* **Records supplied**:

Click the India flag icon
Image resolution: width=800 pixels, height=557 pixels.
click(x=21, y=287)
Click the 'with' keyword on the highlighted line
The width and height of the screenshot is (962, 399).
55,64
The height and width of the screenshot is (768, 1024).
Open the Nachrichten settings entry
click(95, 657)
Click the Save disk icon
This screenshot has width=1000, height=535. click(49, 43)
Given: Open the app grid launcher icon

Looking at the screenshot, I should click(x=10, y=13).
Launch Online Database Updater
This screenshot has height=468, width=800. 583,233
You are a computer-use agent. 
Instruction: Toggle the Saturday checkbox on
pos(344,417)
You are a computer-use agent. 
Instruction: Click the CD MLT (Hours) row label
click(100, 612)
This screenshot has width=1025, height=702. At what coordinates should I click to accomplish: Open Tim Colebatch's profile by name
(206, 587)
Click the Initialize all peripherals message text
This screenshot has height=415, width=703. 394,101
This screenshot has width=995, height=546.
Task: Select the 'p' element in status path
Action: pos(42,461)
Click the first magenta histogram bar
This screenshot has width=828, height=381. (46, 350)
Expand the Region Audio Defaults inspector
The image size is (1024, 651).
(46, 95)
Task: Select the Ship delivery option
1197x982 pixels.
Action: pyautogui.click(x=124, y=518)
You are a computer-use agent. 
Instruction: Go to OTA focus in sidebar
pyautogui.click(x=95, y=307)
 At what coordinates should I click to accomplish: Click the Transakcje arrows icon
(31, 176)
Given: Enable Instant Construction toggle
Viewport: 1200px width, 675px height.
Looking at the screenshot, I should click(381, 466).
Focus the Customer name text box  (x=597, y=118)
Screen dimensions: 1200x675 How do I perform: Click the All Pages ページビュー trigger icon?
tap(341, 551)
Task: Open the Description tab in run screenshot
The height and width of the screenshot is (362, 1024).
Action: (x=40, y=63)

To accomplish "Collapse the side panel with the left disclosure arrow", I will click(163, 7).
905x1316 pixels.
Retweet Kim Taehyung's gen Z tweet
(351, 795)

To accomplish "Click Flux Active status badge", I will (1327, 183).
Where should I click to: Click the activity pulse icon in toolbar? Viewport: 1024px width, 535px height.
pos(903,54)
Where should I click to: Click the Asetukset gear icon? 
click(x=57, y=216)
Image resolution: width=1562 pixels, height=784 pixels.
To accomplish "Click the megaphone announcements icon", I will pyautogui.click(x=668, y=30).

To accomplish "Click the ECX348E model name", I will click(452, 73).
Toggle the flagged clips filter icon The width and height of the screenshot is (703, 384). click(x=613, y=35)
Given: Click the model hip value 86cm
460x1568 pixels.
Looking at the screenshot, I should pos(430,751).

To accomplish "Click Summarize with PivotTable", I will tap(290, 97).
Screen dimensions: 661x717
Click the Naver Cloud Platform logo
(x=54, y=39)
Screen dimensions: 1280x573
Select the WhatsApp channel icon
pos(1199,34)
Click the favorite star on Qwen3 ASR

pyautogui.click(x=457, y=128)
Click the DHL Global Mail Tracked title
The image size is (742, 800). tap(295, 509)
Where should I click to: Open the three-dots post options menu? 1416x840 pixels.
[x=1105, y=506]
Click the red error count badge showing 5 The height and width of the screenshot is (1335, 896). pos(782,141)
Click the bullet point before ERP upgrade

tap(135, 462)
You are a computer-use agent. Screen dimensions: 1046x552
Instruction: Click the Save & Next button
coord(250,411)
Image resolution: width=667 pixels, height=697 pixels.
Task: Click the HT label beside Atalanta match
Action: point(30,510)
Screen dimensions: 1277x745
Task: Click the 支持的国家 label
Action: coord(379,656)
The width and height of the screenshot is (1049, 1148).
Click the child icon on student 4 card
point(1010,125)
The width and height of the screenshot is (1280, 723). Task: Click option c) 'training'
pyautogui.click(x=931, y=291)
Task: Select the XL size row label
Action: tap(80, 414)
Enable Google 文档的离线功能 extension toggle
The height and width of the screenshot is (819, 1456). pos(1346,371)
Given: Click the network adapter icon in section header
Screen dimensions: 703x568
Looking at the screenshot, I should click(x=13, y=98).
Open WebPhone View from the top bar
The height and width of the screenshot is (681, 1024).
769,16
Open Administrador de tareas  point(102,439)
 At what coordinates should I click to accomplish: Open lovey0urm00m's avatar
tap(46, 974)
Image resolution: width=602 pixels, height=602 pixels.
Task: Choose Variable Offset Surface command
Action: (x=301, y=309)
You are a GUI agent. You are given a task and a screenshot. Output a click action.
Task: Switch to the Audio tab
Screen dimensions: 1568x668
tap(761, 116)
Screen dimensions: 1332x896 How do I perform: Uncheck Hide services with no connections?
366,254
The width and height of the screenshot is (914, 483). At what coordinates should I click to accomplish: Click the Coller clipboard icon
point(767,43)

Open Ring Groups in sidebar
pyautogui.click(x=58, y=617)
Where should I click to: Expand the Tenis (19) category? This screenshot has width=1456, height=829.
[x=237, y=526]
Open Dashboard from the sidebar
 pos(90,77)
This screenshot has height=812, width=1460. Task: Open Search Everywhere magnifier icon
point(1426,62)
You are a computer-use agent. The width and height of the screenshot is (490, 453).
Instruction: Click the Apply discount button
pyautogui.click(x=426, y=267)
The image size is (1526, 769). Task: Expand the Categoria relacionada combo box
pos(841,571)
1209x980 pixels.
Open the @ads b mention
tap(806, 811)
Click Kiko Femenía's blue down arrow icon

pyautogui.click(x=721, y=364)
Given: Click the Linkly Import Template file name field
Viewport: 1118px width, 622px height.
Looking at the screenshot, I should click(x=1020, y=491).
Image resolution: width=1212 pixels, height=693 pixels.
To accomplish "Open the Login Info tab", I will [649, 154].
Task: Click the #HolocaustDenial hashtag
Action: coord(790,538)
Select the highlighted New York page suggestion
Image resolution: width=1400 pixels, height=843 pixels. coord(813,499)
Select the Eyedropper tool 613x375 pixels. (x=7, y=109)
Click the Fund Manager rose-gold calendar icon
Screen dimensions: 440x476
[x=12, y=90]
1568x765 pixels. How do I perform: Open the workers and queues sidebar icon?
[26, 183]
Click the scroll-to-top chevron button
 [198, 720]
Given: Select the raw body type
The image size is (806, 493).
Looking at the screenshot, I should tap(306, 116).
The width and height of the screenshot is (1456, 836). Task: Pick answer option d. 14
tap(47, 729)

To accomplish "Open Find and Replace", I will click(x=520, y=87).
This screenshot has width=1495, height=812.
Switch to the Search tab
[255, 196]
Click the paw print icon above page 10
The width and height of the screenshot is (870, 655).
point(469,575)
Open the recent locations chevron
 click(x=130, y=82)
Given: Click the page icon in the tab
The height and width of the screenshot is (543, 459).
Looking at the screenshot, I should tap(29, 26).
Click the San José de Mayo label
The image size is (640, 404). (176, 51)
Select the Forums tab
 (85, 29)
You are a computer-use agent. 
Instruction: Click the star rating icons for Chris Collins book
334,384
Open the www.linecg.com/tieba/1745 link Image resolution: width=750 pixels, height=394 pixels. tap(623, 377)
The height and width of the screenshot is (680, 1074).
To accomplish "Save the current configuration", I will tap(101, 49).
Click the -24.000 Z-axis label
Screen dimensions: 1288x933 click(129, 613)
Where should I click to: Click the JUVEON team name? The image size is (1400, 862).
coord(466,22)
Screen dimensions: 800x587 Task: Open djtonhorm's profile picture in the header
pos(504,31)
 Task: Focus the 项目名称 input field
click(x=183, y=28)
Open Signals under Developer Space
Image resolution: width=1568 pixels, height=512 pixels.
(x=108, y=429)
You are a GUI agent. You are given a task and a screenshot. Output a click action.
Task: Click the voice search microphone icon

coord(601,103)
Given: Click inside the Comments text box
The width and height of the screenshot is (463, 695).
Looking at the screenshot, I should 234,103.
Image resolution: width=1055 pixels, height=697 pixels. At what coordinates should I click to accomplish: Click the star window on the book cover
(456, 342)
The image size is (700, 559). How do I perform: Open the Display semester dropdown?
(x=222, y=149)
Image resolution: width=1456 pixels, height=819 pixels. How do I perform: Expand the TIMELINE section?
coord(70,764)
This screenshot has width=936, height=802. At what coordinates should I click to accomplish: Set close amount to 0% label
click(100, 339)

* **Instruction**:
Update the lines from the one with "Select the Eyedropper" through the one with "(x=108, y=429)", both included, so that "Select" becomes "Choose" and everything else stays the same. Give back only those lines.

* **Complete answer**:
Choose the Eyedropper tool 613x375 pixels. (x=7, y=109)
Click the Fund Manager rose-gold calendar icon
Screen dimensions: 440x476
[x=12, y=90]
1568x765 pixels. How do I perform: Open the workers and queues sidebar icon?
[26, 183]
Click the scroll-to-top chevron button
 [198, 720]
Given: Choose the raw body type
The image size is (806, 493).
Looking at the screenshot, I should tap(306, 116).
The width and height of the screenshot is (1456, 836). Task: Pick answer option d. 14
tap(47, 729)

To accomplish "Open Find and Replace", I will click(x=520, y=87).
This screenshot has width=1495, height=812.
Switch to the Search tab
[255, 196]
Click the paw print icon above page 10
The width and height of the screenshot is (870, 655).
point(469,575)
Open the recent locations chevron
 click(x=130, y=82)
Given: Click the page icon in the tab
The height and width of the screenshot is (543, 459).
Looking at the screenshot, I should tap(29, 26).
Click the San José de Mayo label
The image size is (640, 404). (176, 51)
Choose the Forums tab
 (85, 29)
You are a computer-use agent. 
Instruction: Click the star rating icons for Chris Collins book
334,384
Open the www.linecg.com/tieba/1745 link Image resolution: width=750 pixels, height=394 pixels. tap(623, 377)
The height and width of the screenshot is (680, 1074).
To accomplish "Save the current configuration", I will tap(101, 49).
Click the -24.000 Z-axis label
Screen dimensions: 1288x933 click(129, 613)
Where should I click to: Click the JUVEON team name? The image size is (1400, 862).
coord(466,22)
Screen dimensions: 800x587 Task: Open djtonhorm's profile picture in the header
pos(504,31)
 Task: Focus the 项目名称 input field
click(x=183, y=28)
Open Signals under Developer Space
Image resolution: width=1568 pixels, height=512 pixels.
(x=108, y=429)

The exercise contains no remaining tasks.